Conditions to be suspected of spinal tumor;
- Pain that does not respond to long-term medical treatment and is seen at rest and at night
- Involuntary weight loss accompanying pain (eg 10 kilos in the last 3 months)
- Fever, night sweats
- visible or palpable mass in the area of pain
- weakness of leg or arm muscles
- inability to control bladder and bowels
- having a previous cancer history
WHICH EXAMINATIONS ARE DONE IN THE DIAGNOSIS OF SPINAL TUMOR?
Diagnosis begins with the patient's detailed history and physical examination. If the spinal surgeon is applied, he / she may request the following examinations;
MRI:Indicates at what levels and plans of the spine there is a mass. It can also give information about whether there is a spread in tissues and organs in the immediate vicinity of the spine.
Computed Tomography:It may be required for detailed examination of bone structures.
PET / Scintigraphy (Positron Emission Tomography Scan – PET):It provides information about whether there is spreading in other parts of the body.
Biopsy:It is the most important diagnostic tool for the presence and type of tumor. It can be done with closed or open methods. The key is, biopsy should be taken by a Spine Surgeon who can plan and perform the main treatment.
What are the treatment options?
- If it is a benign tumor, observation should be made.
- In malignant tumors, chemotherapy (medicated treatment) and / or radiotherapy (irradiation) are applied according to the type and spread of the tumor. For details on this subject, it is recommended to contact the specialist doctors and spine surgeon.
- Surgery is the recommended treatment option for malignant tumors. Surgical technique may vary depending on the spread of the tumor, the general condition of the patient, and the sensitivity of the tumor to chemotherapy or radiotherapy.
Purpose of surgical treatment
- Removal of tumor tissue
- Relieving important tissues that are pressed against the tumor
- Reduction of tumor mass in patients undergoing chemotherapy or radiotherapy
- Ensuring stability of the spine
- Reduction of the patient's pain
PEDIATRIC SPINAL TUMORS
Spinal tumors are masses in the spine and surrounding tissues that should not normally exist. There are two types of spinal tumors;
- Benign spinal tumors are not cancer and do not spread to other parts of the body.
- Malignant spinal tumors are considered cancer and can spread to distant parts of the body.
Spinal tumors that spread to distant parts of the body in children are rare.
Signs and Complaints in Spinal Tumors
- Prolonged lower back / or back pain
- Involuntary weight loss
- Fever
- Numbness in the legs, tingling, loss of sensation
- Inability to control bladder and bowels
How is it diagnosed?
- If the above mentioned complaints are present, the spine surgeon should be consulted.

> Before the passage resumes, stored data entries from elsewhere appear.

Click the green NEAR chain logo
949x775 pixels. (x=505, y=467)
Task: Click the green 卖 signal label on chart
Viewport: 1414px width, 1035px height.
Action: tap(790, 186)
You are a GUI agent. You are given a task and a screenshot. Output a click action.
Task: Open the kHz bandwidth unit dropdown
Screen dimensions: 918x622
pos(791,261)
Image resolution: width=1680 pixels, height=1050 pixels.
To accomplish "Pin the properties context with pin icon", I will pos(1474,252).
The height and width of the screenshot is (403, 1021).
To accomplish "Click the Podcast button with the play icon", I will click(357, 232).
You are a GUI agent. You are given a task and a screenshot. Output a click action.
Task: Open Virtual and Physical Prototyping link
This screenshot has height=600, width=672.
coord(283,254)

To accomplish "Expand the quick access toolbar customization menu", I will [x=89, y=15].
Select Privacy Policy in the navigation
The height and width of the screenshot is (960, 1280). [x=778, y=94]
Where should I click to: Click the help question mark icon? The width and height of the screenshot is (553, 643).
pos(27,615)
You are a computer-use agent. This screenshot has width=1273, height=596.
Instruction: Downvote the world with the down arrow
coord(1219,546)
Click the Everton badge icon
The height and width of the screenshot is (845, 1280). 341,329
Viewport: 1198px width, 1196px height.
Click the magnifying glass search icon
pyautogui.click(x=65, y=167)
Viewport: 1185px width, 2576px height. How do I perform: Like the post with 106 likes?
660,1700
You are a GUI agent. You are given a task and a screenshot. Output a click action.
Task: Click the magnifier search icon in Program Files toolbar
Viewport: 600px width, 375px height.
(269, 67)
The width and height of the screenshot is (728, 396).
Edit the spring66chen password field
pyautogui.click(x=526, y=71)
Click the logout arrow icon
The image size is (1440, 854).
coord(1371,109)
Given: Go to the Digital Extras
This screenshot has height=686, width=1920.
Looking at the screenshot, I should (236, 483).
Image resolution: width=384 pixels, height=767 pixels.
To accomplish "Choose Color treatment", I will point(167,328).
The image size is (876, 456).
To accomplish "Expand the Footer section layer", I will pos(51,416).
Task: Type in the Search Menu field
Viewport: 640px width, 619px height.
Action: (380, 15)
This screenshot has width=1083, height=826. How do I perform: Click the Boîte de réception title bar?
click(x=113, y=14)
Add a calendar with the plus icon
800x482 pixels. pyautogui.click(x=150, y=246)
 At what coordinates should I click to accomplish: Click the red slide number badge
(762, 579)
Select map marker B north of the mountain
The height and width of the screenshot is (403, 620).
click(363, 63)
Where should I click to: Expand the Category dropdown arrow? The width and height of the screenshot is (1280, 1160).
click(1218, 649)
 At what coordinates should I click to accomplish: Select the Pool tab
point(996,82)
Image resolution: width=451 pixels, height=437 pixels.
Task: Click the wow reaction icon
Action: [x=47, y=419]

- First examinations are spine x-rays and blood tests.
- Magnetic resonance (MR) and special scintigraphy (PET) provide information about the localization and spread of the tumor.
- If malignant tumor is suspected in imaging methods, a biopsy must be done for the type of tumor.
- Biopsy can be taken under local anesthesia with a closed method without putting the patient to sleep.
What Are The Treatment Options?
- Treatment of spinal tumors should be applied in centers where cancer treatment (chemotherapy, radiotherapy) can be performed.
- Benign tumors are usually followed up. However, if the mass is too large, if it is pressing on the surrounding tissues, surgical intervention may be considered.
- Malignant tumors can be completely removed under appropriate conditions. For tumors that cannot be completely removed or have spread, chemotherapy (drug therapy) or radiotherapy (radiation therapy) may be required before and after surgery.
- After any kind of treatment, there is a possibility that the tumor may occur in the same or different place. Therefore, regular follow-up consultations are required.